Ferroptosis is an iron- and reactive oxygen species-dependent form of regulated cell death with great clinical translational potential for cancer treatment, however, the efficacy of ferroptosis-elicitable agents is susceptible to many an inhibitory endogenous mediator in vivo. Glutathione peroxidase 4 (GPX4), a central regulator of lipid peroxidation, was found signigicantly up-regulated in colorectal tumors, which inhibits tumor cell ferroptosis.
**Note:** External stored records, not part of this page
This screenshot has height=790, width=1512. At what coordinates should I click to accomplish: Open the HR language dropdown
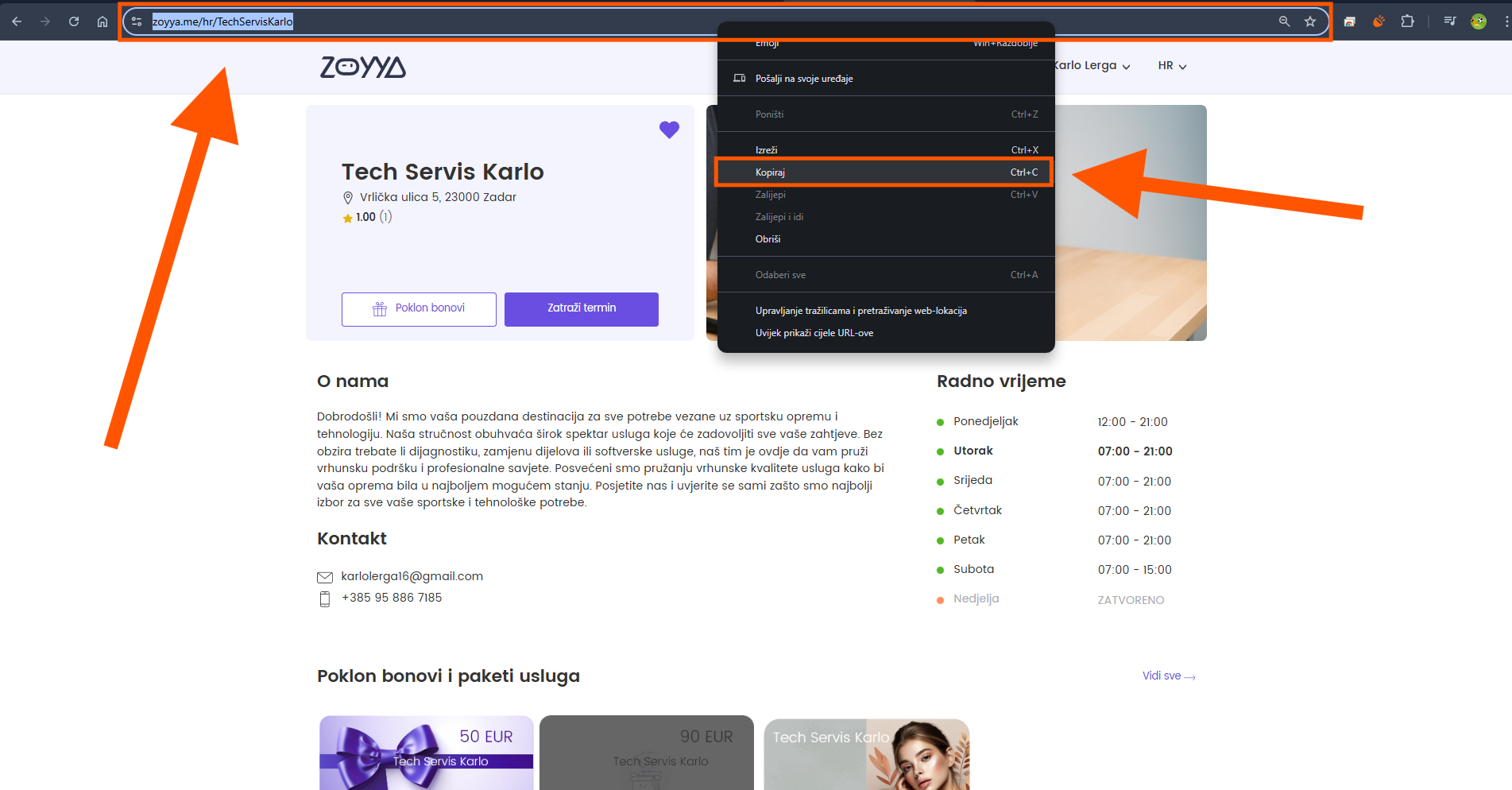click(x=1172, y=66)
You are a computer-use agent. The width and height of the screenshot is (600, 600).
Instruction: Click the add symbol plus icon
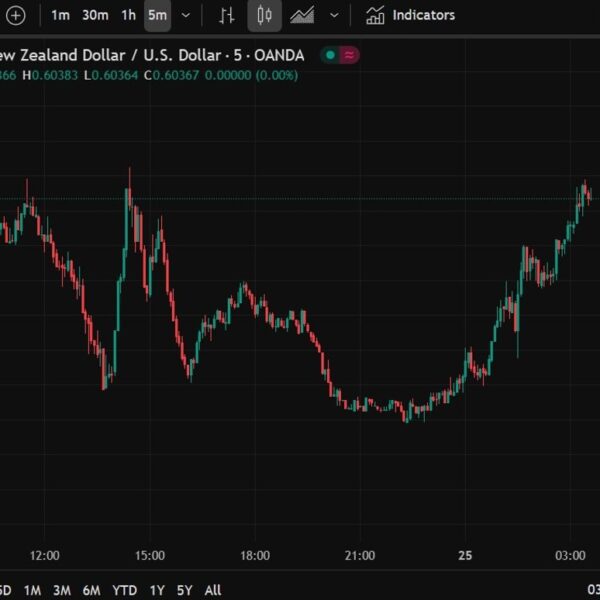point(16,15)
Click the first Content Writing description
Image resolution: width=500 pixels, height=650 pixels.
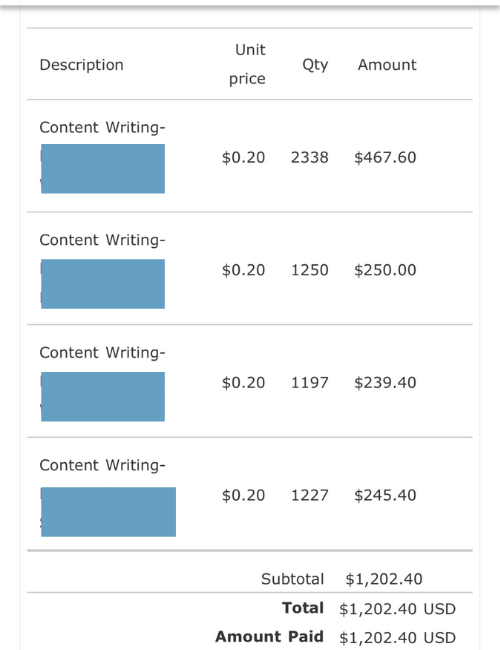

To leverage ferroptosis combating colorectal cancer, here we report a Hypoxia-responsive nanoelicitor (HRNE) for promoting lipid peroxidation and thus facilitating ferroptosis by relieving GPX4-mediated brake. By self-assembling of immune-elicitable polyphenols, Chlorogenic acid (CA) and Mitoxantrone (MIT), with Fe3+ ions, the self-deliverable nanoelicitors were constructed and then cloaked with a hypoxia-responsive hybrid liposomal membrane. In the hypoxic tumor, the liposomal shell discomposed and the nanoelicitor was burst released. Ferroptosis-inducible Fe2+ accompanied with toxic reactive oxygen species was produced via Fenton reaction. An activated tumoricidal immunity was simultaneously co-stimulated by MIT and CA, through which the system xc− to GPX4 pathway was aborted, and the facilitated lipid peroxidation in turn promoted the iron-initiated tumor cell damage. We highlight the nanoelicitor significantly attenuated the GPX4-mediated inhibition of lipid peroxidation by activating a robust tumoricidal immunity and thus synergistically potentiated cancer cell ferroptosis.